- _Task description_: Quote these lines exactly: the one that holds "Task: Go to Списки пользователей in sidebar" and every line after it to the end of the material below. Skip pictures.

- _Exercise material_:
===============
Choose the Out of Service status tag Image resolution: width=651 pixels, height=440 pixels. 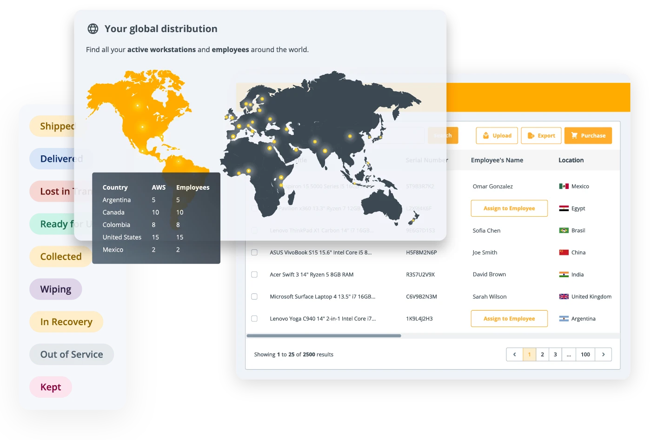pos(72,354)
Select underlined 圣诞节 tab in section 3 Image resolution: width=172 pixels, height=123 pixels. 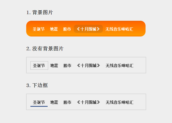click(39, 102)
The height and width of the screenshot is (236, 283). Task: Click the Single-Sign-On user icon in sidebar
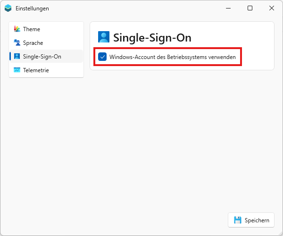pos(17,56)
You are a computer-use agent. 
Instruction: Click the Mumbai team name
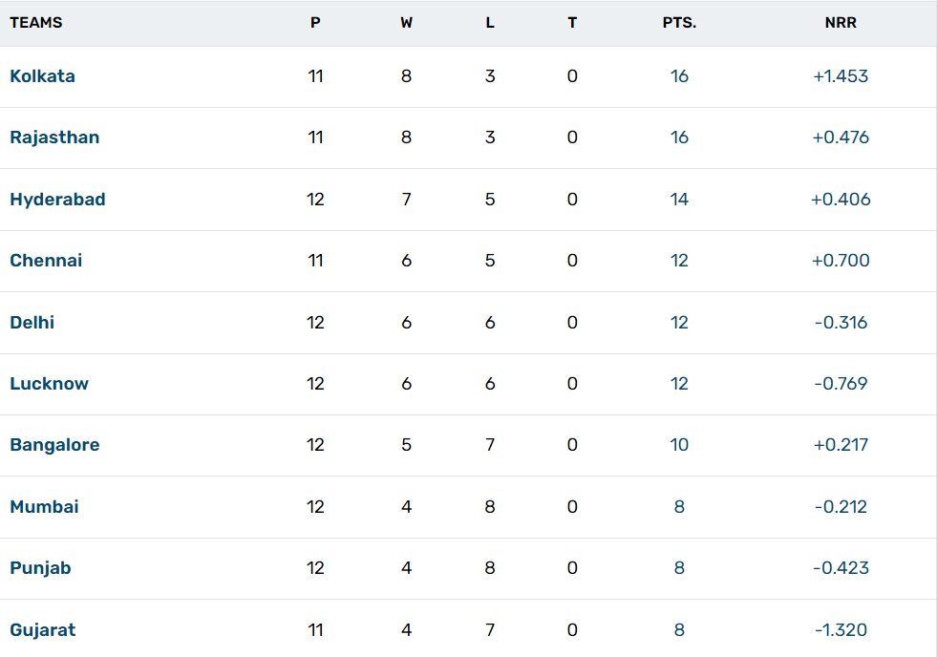tap(44, 507)
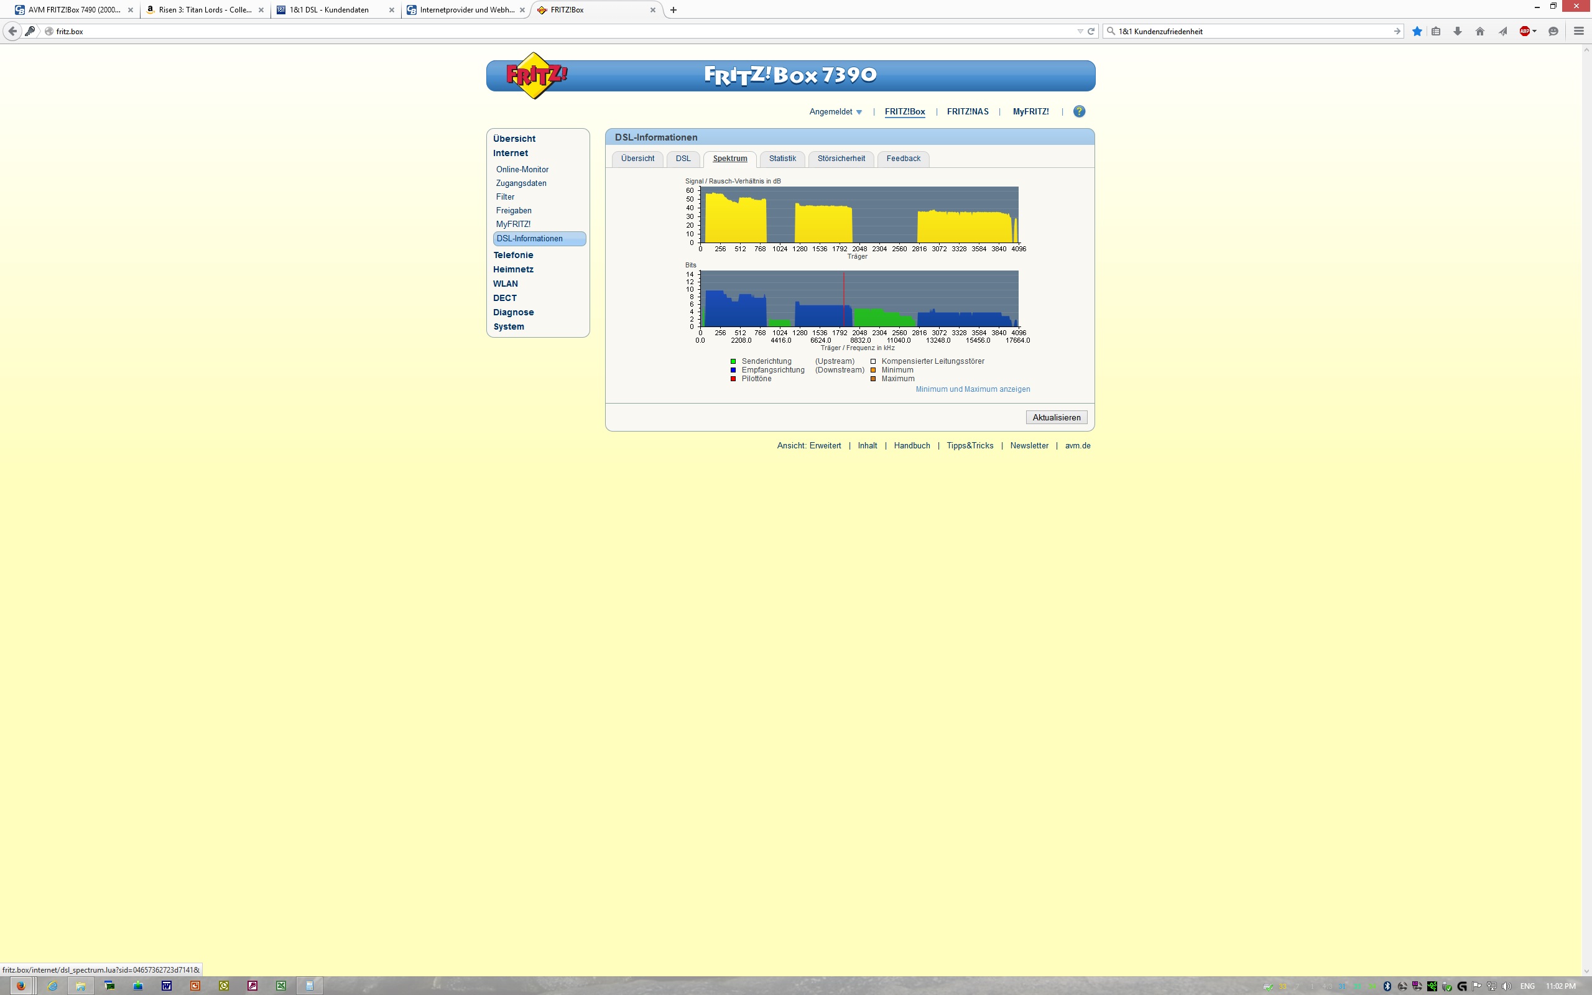Open the URL bar history dropdown arrow
Image resolution: width=1592 pixels, height=995 pixels.
1080,31
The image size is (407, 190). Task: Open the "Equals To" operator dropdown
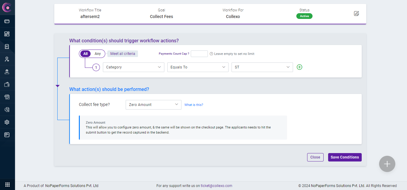[x=198, y=67]
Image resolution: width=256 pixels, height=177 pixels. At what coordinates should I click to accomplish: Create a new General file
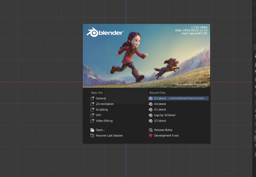click(98, 98)
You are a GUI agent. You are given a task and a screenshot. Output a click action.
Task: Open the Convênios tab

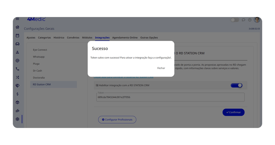pyautogui.click(x=73, y=38)
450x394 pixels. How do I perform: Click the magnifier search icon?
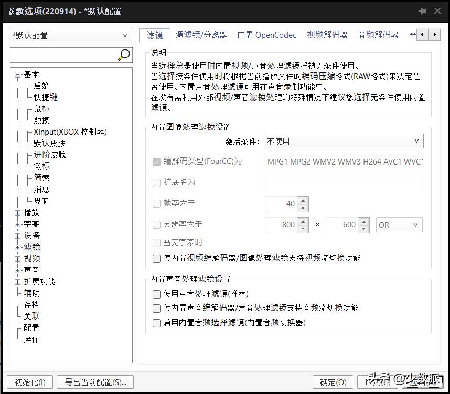tap(124, 53)
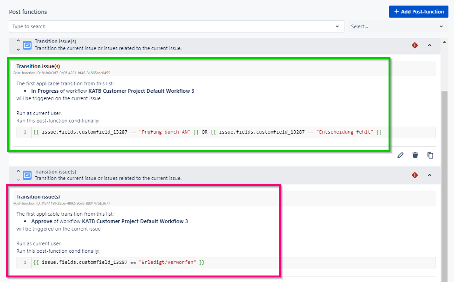Collapse the first Transition issue(s) panel
The width and height of the screenshot is (454, 282).
429,45
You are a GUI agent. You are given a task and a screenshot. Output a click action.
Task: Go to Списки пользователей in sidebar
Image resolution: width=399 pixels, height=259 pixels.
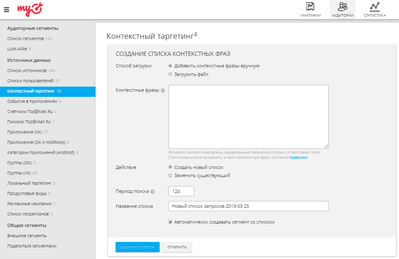click(x=30, y=81)
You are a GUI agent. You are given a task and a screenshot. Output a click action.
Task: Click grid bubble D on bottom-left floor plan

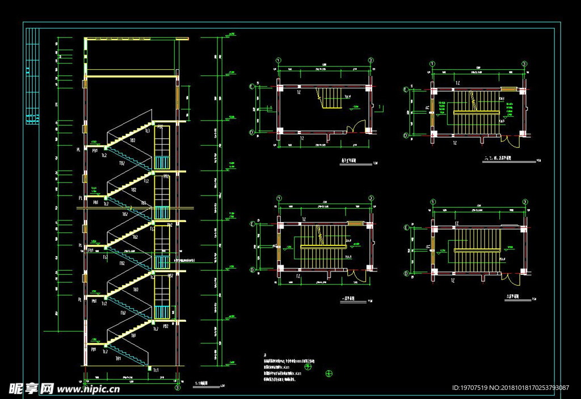(x=251, y=270)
===============
- _Answer to the problem_:
Task: Go to Списки пользователей in sidebar
Image resolution: width=399 pixels, height=259 pixels.
click(x=30, y=81)
You are a GUI agent. You are given a task and a screenshot. Output a click action.
Task: Click grid bubble D on bottom-left floor plan

(x=251, y=270)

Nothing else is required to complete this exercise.